В книгу известного немецкого писателя из ГДР вошли повести: «Лисы Аляски» (о происках ЦРУ против Советского Союза на Дальнем Востоке); «Похищение свободы» и «Записки Рене» (о борьбе народа Гватемалы против диктаторского режима); «Жажда» (о борьбе португальского народа за демократические преобразования страны) и «Тень шпионажа» (о милитаристских происках Великобритании в Средиземноморье).
В книге рассказывается история главного героя, который сталкивается с различными проблемами и препятствиями на протяжении всего своего путешествия. По пути он встречает множество второстепенных персонажей, которые играют важные роли в истории.
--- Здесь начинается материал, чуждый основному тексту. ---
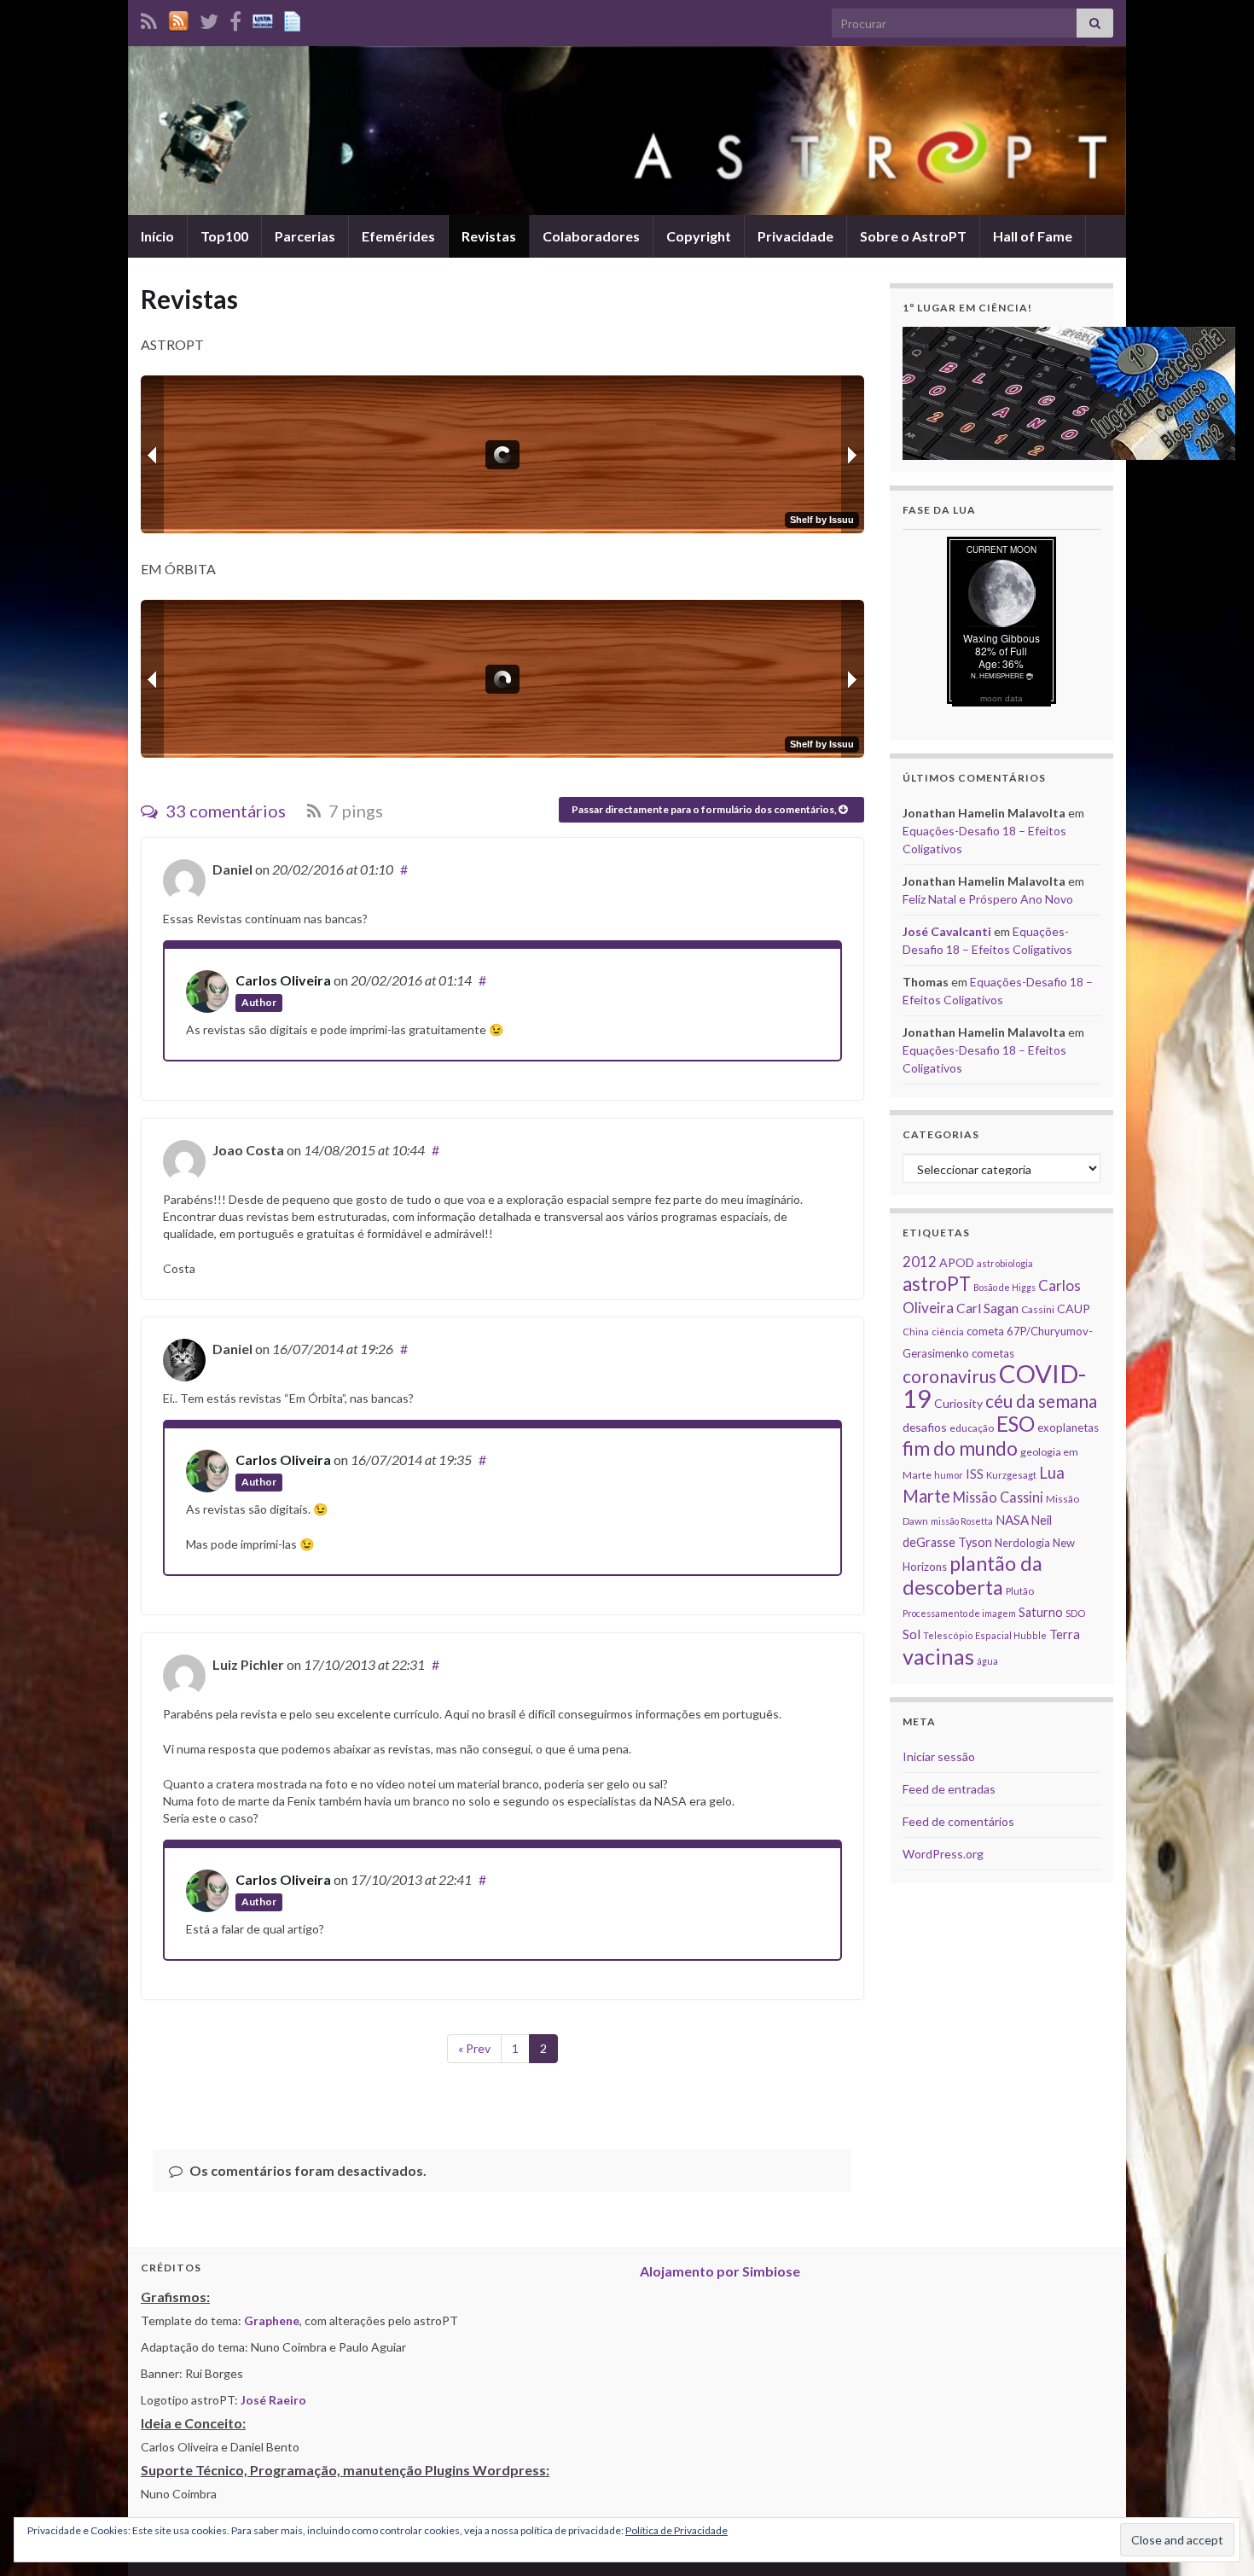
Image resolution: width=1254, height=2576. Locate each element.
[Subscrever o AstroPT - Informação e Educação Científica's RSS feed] (149, 18)
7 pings (354, 810)
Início (157, 236)
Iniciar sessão (939, 1756)
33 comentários (224, 810)
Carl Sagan (987, 1308)
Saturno (1041, 1612)
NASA (1012, 1519)
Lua (1052, 1472)
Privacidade (795, 236)
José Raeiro (273, 2400)
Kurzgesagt (1011, 1474)
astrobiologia (1005, 1263)
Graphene (271, 2320)
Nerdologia (1022, 1543)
Благодаря опыту главного героя книга исследует такие темы, как любовь, потеря, надежда и стойкость. По мере того, как главный герой преодолевает свои трудности, он усваивает ценные уроки жизни и растет как личность.
«Жизнь продолжает свое течение, с тобой или без тебя» — слова битловской песни являются скрытым эпиграфом к этой книге. Жизнь волшебна во всех своих проявлениях, и жанр магического реализма подчеркивает это. «Револьвер для Сержанта Пеппера» — роман как раз в таком жанре, следующий традициям Маркеса и Павича. Комедия попойки в «перестроечных» декорациях перетекает в драму о путешествии души по закоулкам сумеречного сознания. Легкий и точный язык романа и выверенная концептуальная композиция уводят читателя в фантасмагорию, основой для которой служит атмосфера разбитных девяностых, а мелодии «ливерпульской четверки» становятся сказочными декорациями. (Из неофициальной аннотации к книге) «Револьвер для Сержанта Пеппера — попытка «художественной деконструкции» (вернее даже — «освоения») мифа о Beatles и длящегося по сей день феномена «битломании».
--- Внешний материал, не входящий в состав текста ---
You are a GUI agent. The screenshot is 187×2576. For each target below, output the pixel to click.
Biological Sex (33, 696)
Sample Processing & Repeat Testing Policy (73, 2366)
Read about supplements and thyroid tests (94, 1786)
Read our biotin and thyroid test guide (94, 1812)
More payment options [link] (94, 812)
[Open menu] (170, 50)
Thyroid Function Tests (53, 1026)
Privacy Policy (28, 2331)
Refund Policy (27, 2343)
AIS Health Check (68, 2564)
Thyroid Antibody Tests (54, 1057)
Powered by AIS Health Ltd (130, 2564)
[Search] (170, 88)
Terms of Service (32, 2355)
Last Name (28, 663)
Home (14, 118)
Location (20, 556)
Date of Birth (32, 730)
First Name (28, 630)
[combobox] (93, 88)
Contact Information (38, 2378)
В книге рассказывается история главного героя, который сталкивается с различными проблемами и препятствиями на протяжении всего своего путешествия. По пути он встречает множество второстепенных персонажей, которые играют важные роли в истории. Благодаря опыту главного героя книга исследует такие темы, как любовь, потеря, надежда и стойкость. По мере того, как главный герой преодолевает свои трудности, он усваивает ценные уроки жизни и растет как личность.
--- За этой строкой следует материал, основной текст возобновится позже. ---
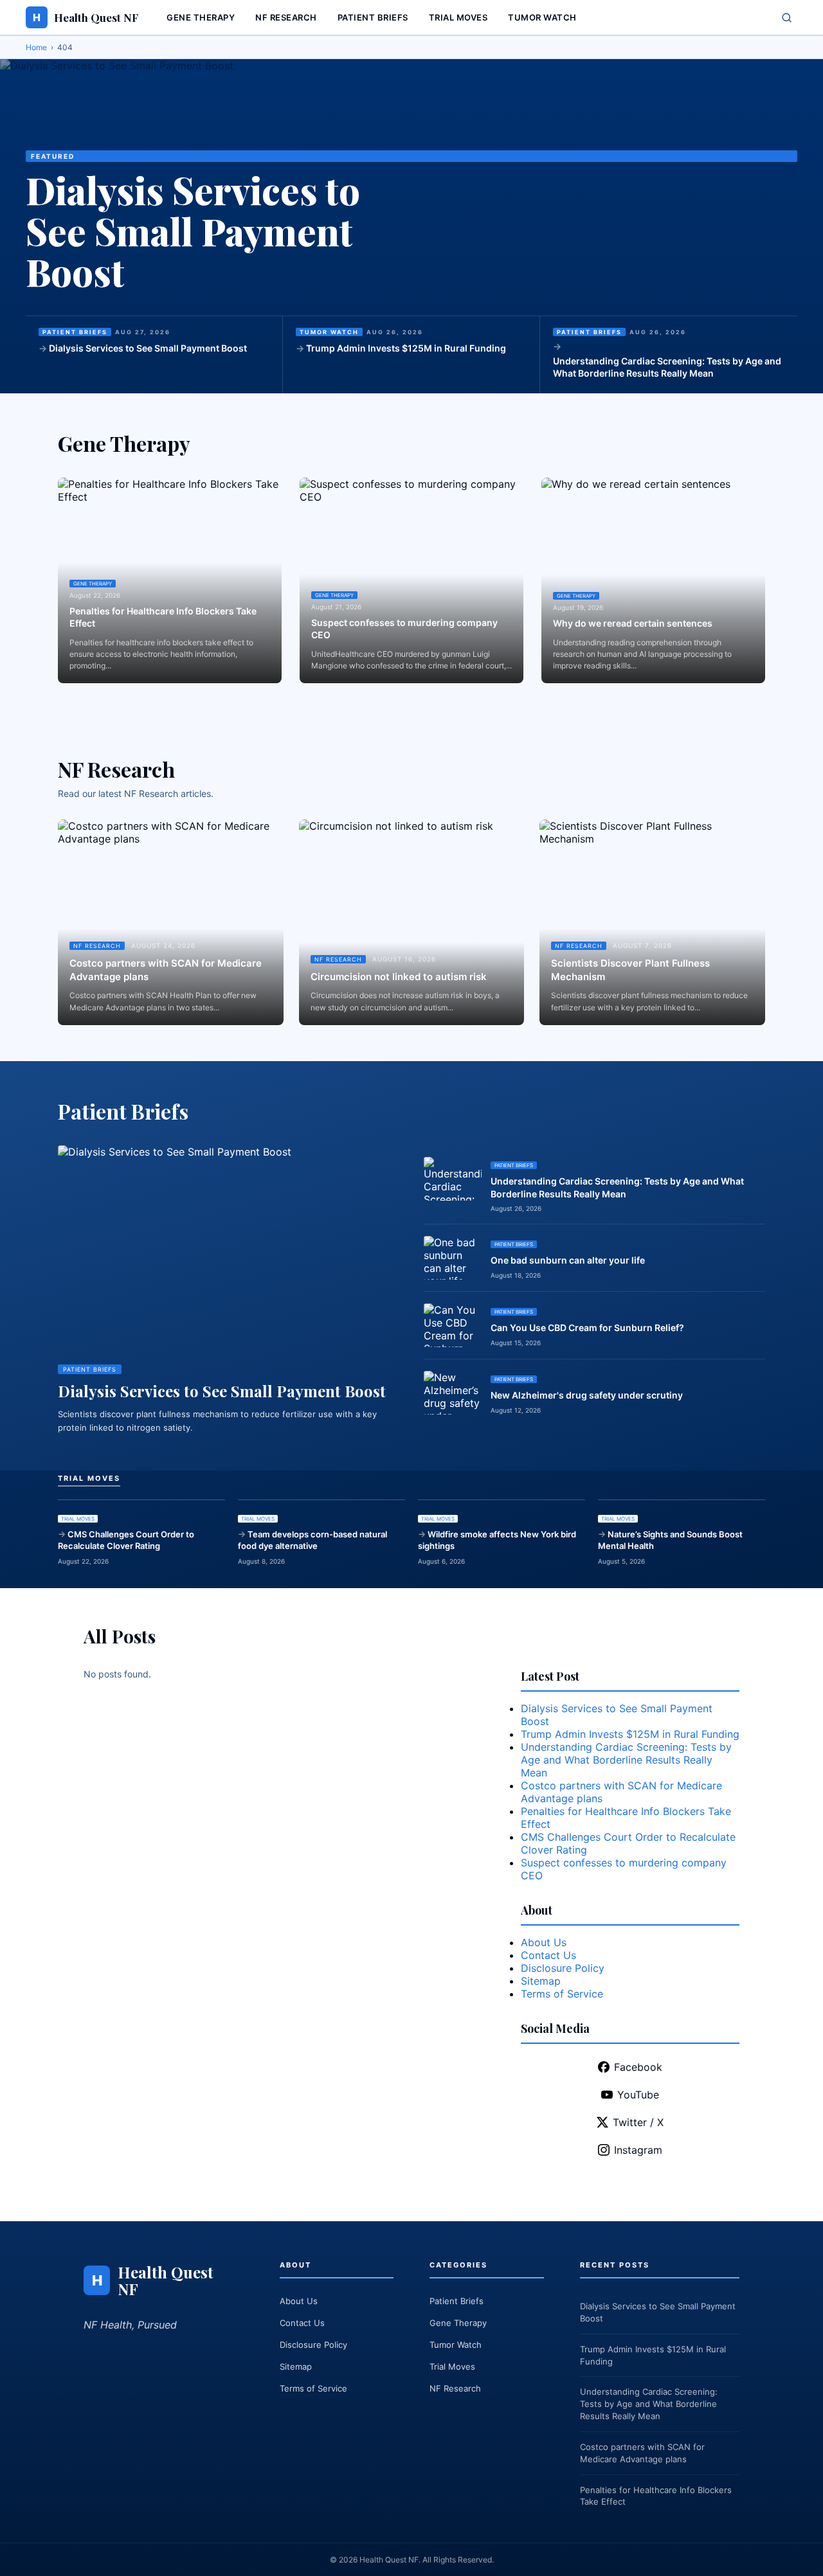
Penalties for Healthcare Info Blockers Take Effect (163, 617)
Сборник посвящен памяти Александра Павловича Чудакова (1938–2005) – литературоведа, писателя, более всего известного книгами о Чехове и романом «Ложится мгла на старые ступени» (премия «Русский Букер десятилетия», 2011). После внезапной гибели Александра Павловича осталась его мемуарная проза, дневники, записи разговоров с великими филологами, книга стихов, которую он составил для друзей и близких, – они вошли в первую часть настоящей книги вместе с биографией А. П. Чудакова, написанной М. О. Чудаковой и И. Е. Гитович.